## Set exercise
Count the lines in the records that contain the string "every", treating uppercase and lowercase as different, and give only the number.

[Entries for locating words and elements]
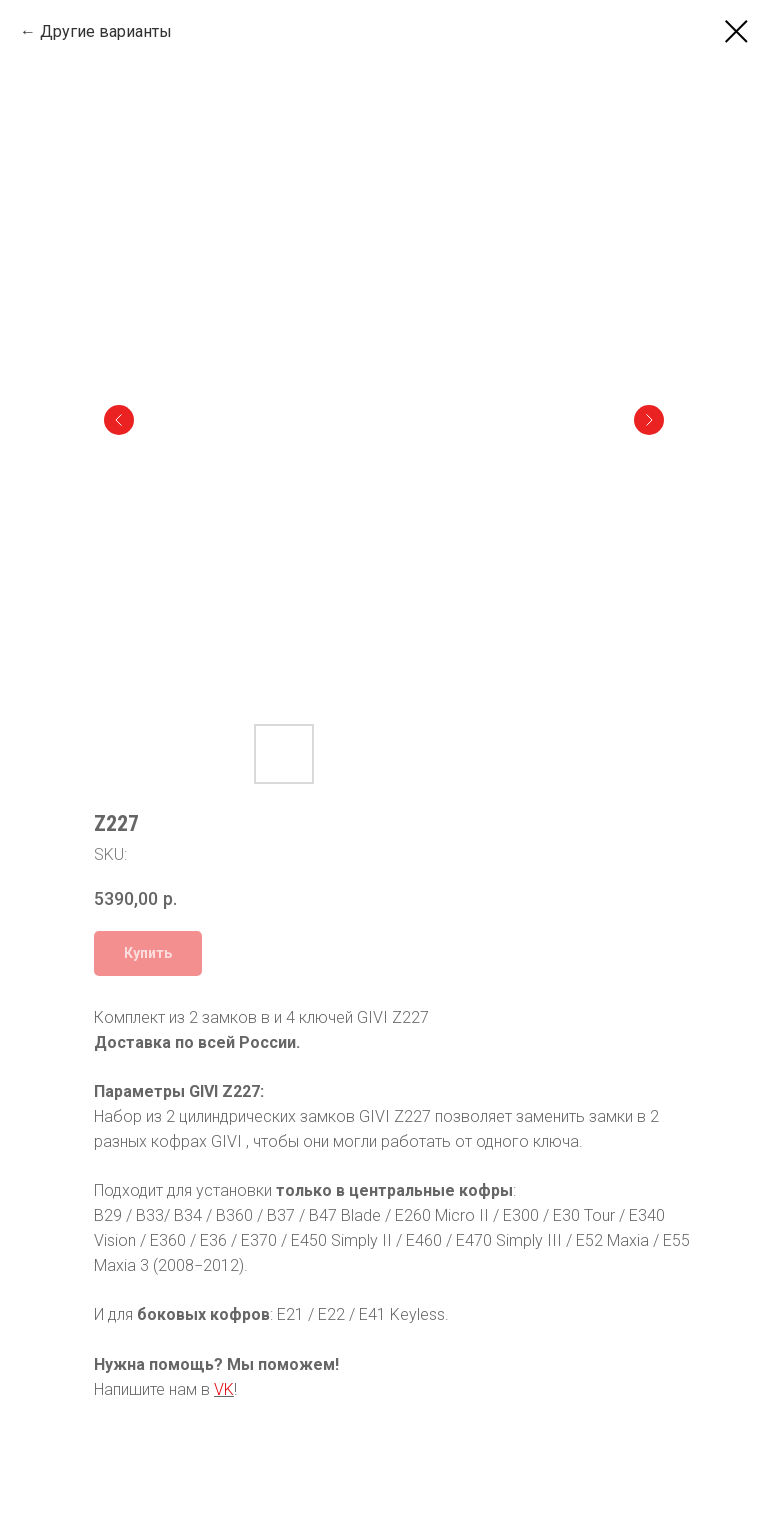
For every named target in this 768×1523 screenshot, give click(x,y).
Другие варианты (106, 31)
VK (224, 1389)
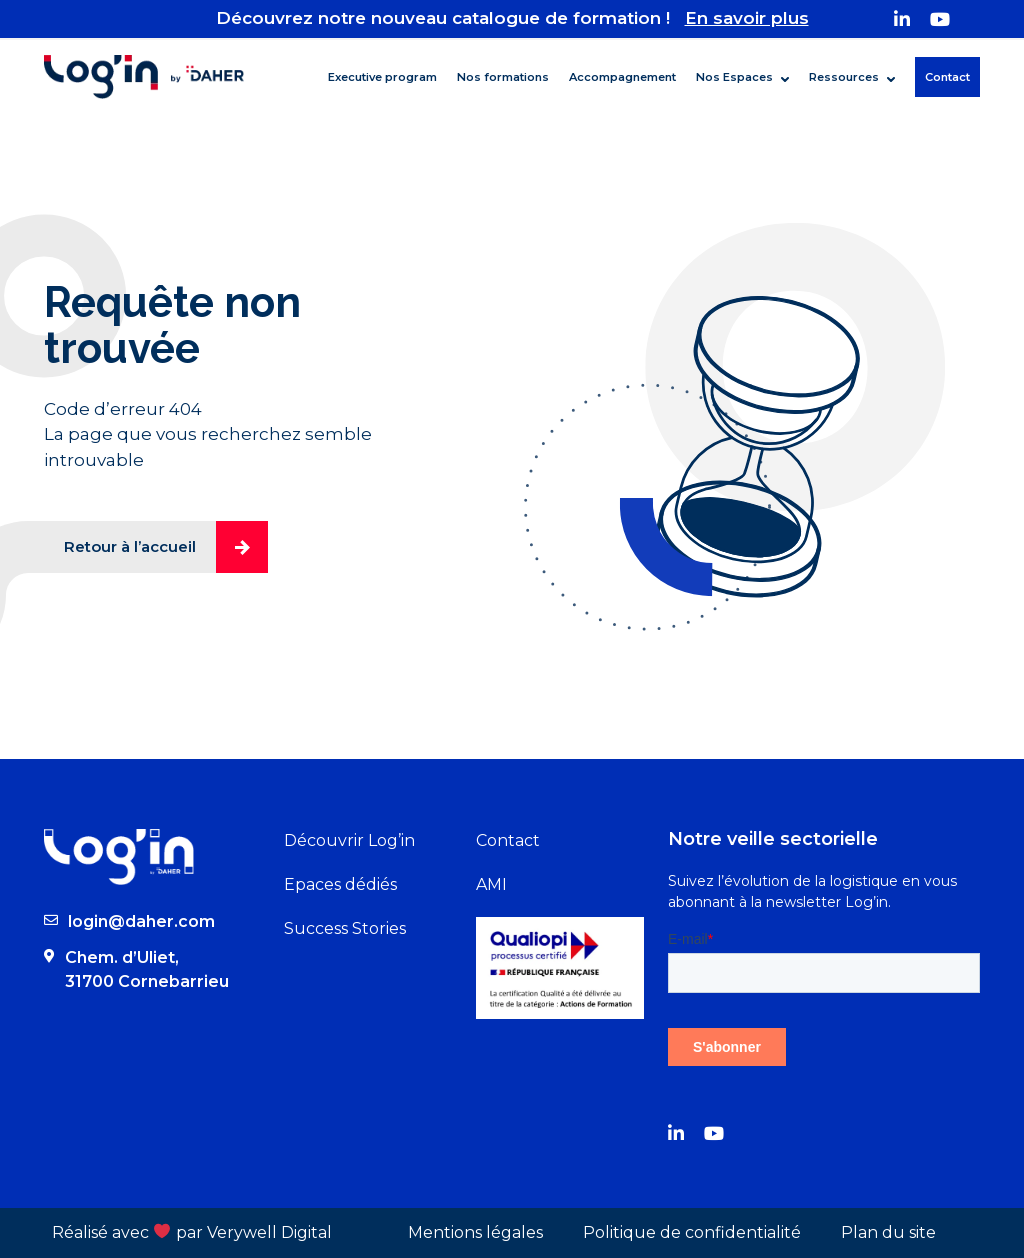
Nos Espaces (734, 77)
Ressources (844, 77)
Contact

## Answer to the exercise
1